Re: [PATCHES] COPY Fillfactor patch

2005-04-20 Thread Simon Riggs
On Wed, 2005-04-20 at 09:42 -0400, Tom Lane wrote:
> Simon Riggs <[EMAIL PROTECTED]> writes:
> > On Wed, 2005-04-20 at 09:03 -0400, Bruce Momjian wrote:
> >> My guess is that the FILLFACTOR will actually be a GUC variable rather
> >> than a clause to CREATE INDEX or REINDEX or CLUSTER.
> 
> > I hope not, but it would be easier to set like that and a lot easier to
> > code up that way.
> 
> I don't like that either.  It seems highly unlikely that every table in
> a database would need the same fillfactor.  It should be a per-table
> attribute, maybe with a DB-wide default, much like we handle per-column
> statistics targets.
> 
> My thought about this is that the case where extra free space really
> helps is UPDATE: if heap_update can put the new tuple version on the
> same page where the old one is, there's a noticeable savings.  So what
> you'd probably want is that heap_insert respects fillfactor (ie, won't
> eat the last fillfactor percent of a page) but heap_update doesn't,
> if it can thereby put the update on the same page.  As long as you
> vacuum before a particular page is entirely filled by updates of its
> own tuples, you have a steady-state situation.
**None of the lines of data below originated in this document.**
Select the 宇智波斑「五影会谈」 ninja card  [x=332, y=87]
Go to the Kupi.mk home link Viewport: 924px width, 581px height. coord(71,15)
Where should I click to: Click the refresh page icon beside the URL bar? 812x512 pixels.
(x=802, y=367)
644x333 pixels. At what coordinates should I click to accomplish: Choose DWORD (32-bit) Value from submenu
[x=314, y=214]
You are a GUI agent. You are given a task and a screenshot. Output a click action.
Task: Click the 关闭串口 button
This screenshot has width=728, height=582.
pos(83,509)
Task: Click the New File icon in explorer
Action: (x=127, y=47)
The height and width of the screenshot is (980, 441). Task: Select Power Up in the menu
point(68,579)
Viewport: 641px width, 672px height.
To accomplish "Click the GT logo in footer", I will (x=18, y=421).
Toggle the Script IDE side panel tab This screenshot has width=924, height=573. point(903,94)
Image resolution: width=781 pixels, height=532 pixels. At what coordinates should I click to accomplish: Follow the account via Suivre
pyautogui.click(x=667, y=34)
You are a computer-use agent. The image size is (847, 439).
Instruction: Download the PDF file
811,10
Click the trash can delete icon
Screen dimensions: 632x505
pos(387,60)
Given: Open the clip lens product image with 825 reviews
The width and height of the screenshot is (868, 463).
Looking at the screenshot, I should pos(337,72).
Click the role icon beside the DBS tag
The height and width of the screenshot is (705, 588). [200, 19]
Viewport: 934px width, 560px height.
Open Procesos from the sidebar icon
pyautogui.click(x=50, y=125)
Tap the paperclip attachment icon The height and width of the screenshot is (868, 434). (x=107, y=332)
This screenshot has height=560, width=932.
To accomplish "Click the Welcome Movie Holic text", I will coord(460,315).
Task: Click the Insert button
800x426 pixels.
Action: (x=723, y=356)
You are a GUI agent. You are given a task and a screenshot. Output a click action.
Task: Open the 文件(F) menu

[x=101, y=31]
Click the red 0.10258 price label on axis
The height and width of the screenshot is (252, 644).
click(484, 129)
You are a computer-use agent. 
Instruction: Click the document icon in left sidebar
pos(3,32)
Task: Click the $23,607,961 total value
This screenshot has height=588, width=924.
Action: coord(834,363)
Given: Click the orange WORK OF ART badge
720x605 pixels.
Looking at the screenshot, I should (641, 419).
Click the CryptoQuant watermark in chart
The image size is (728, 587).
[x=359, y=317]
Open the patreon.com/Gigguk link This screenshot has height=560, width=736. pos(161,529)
Agreed. Thats the best approach.

Best Regards, Simon Riggs


---(end of broadcast)---
TIP 6: Have you searched our list archives?

   http://archives.postgresql.org


Re: [PATCHES] COPY Fillfactor patch

2005-04-20 Thread Bruce Momjian
Tom Lane wrote:
> Simon Riggs <[EMAIL PROTECTED]> writes:
> > On Wed, 2005-04-20 at 09:03 -0400, Bruce Momjian wrote:
> >> My guess is that the FILLFACTOR will actually be a GUC variable rather
> >> than a clause to CREATE INDEX or REINDEX or CLUSTER.
> 
> > I hope not, but it would be easier to set like that and a lot easier to
> > code up that way.
> 
> I don't like that either.  It seems highly unlikely that every table in
> a database would need the same fillfactor.  It should be a per-table
> attribute, maybe with a DB-wide default, much like we handle per-column
> statistics targets.

That is fine.  I just don't want to add the FILLFACTOR clause to several
commands.

-- 
  Bruce Momjian|  http://candle.pha.pa.us
  pgman@candle.pha.pa.us   |  (610) 359-1001
  +  If your life is a hard drive, |  13 Roberts Road
  +  Christ can be your backup.|  Newtown Square, Pennsylvania 19073

---(end of broadcast)---
TIP 9: the planner will ignore your desire to choose an index scan if your
  joining column's datatypes do not match


Re: [PATCHES] COPY Fillfactor patch

2005-04-20 Thread Tom Lane
Simon Riggs <[EMAIL PROTECTED]> writes:
> On Wed, 2005-04-20 at 09:03 -0400, Bruce Momjian wrote:
>> My guess is that the FILLFACTOR will actually be a GUC variable rather
>> than a clause to CREATE INDEX or REINDEX or CLUSTER.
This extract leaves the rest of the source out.